- **Action item**
Which lines hold the string "computer"? Copy each of them from the material below.

- **Dataset content**
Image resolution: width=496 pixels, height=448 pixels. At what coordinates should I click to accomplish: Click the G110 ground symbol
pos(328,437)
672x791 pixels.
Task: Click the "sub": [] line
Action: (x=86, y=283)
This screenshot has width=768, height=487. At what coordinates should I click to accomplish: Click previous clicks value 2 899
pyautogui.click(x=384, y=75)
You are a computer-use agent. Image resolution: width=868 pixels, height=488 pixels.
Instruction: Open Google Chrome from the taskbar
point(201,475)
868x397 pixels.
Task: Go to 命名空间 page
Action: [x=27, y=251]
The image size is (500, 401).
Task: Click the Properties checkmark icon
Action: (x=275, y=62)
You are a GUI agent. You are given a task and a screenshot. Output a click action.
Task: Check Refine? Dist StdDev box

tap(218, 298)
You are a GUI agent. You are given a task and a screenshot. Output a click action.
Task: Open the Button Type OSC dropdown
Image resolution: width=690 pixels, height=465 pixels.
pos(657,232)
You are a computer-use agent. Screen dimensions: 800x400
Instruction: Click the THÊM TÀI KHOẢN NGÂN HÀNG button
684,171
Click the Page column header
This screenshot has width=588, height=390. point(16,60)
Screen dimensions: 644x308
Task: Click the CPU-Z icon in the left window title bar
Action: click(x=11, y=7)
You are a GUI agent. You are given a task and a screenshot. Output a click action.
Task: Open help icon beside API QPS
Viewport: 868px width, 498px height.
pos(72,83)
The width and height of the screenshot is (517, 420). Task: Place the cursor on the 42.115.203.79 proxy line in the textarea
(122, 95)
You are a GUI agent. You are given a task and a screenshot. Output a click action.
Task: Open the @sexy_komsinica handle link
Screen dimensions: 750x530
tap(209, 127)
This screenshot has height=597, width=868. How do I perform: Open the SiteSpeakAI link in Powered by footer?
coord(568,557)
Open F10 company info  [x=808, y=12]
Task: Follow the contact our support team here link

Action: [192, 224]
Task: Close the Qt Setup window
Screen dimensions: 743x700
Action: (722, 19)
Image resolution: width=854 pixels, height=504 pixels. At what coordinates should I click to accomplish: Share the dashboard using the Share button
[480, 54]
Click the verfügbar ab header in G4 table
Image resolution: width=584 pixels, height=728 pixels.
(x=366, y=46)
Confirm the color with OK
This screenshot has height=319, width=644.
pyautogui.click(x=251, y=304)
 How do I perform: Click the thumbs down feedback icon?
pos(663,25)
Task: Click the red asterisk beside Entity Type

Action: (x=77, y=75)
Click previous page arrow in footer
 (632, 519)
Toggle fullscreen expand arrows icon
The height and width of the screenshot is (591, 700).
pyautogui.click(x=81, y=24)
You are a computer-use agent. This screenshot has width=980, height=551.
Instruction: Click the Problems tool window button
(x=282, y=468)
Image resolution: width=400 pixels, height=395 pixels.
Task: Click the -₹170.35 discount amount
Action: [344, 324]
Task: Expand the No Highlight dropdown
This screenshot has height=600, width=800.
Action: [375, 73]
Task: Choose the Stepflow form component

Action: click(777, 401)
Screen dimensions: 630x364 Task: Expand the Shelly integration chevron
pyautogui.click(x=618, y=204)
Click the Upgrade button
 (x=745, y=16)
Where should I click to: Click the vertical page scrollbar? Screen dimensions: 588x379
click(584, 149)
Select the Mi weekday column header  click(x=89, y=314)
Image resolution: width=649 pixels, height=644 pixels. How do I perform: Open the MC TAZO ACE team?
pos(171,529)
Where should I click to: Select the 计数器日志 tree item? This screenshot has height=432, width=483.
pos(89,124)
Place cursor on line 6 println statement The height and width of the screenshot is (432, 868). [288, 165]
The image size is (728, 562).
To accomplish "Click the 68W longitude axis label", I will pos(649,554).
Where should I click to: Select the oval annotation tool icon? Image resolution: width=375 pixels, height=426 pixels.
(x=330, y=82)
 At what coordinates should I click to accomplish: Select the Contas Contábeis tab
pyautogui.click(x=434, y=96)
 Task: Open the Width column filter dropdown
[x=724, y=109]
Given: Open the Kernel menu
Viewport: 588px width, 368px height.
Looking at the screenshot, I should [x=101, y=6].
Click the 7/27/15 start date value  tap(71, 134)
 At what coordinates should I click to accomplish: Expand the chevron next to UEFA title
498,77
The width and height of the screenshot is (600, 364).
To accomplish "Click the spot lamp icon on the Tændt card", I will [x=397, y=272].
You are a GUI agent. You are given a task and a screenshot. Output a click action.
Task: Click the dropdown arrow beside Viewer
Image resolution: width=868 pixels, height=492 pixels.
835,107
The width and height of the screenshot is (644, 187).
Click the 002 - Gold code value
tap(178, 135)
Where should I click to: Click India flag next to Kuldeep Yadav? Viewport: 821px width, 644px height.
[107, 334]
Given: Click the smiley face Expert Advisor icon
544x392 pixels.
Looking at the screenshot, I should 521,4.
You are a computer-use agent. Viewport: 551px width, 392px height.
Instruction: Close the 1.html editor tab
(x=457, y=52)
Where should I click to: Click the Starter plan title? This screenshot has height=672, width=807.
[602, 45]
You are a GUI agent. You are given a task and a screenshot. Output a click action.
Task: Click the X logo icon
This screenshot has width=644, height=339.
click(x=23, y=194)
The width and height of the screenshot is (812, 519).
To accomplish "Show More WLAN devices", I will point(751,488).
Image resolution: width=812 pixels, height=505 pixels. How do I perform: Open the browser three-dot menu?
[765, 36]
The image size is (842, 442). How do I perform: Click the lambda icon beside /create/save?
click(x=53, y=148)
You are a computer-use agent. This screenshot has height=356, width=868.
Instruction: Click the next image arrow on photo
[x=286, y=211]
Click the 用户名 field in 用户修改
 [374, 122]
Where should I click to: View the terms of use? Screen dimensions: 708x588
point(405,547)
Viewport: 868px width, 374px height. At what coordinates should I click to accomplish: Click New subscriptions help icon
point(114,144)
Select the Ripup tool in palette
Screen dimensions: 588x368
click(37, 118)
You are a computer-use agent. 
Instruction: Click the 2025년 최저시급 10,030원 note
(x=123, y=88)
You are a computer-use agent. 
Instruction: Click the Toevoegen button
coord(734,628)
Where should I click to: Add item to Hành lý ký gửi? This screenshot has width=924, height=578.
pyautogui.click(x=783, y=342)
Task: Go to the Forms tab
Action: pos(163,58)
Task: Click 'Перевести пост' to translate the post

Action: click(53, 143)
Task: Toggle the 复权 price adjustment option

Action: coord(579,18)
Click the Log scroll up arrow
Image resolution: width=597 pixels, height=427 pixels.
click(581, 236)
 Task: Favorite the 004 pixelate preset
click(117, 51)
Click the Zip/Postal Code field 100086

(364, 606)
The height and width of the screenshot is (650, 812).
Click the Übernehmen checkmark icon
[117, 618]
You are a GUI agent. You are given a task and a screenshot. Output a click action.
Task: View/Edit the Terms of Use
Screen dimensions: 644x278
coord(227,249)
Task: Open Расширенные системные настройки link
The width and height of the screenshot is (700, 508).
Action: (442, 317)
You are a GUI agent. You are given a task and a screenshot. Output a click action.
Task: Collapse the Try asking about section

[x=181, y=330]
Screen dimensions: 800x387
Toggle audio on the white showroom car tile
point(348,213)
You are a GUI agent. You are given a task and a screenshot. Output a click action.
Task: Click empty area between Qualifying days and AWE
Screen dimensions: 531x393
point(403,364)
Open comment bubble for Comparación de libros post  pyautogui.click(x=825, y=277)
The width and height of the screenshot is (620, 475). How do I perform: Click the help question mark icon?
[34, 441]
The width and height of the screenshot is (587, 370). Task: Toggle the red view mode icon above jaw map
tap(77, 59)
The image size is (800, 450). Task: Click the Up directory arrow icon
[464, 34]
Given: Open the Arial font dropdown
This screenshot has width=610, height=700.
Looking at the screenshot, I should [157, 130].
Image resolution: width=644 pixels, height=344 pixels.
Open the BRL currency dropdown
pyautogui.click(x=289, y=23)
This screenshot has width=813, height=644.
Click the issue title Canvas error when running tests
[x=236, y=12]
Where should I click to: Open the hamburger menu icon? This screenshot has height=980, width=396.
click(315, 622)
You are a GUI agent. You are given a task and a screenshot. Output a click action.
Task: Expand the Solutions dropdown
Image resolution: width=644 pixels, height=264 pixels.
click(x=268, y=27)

- **Exercise solution**
You are a computer-use agent. Image resolution: width=868 pixels, height=488 pixels.
You are a computer-use agent. Screen dimensions: 800x400
You are a computer-use agent. This screenshot has width=980, height=551.
You are a computer-use agent. Viewport: 551px width, 392px height.
You are a computer-use agent. This screenshot has height=356, width=868.
You are a computer-use agent. 
You are a computer-use agent. 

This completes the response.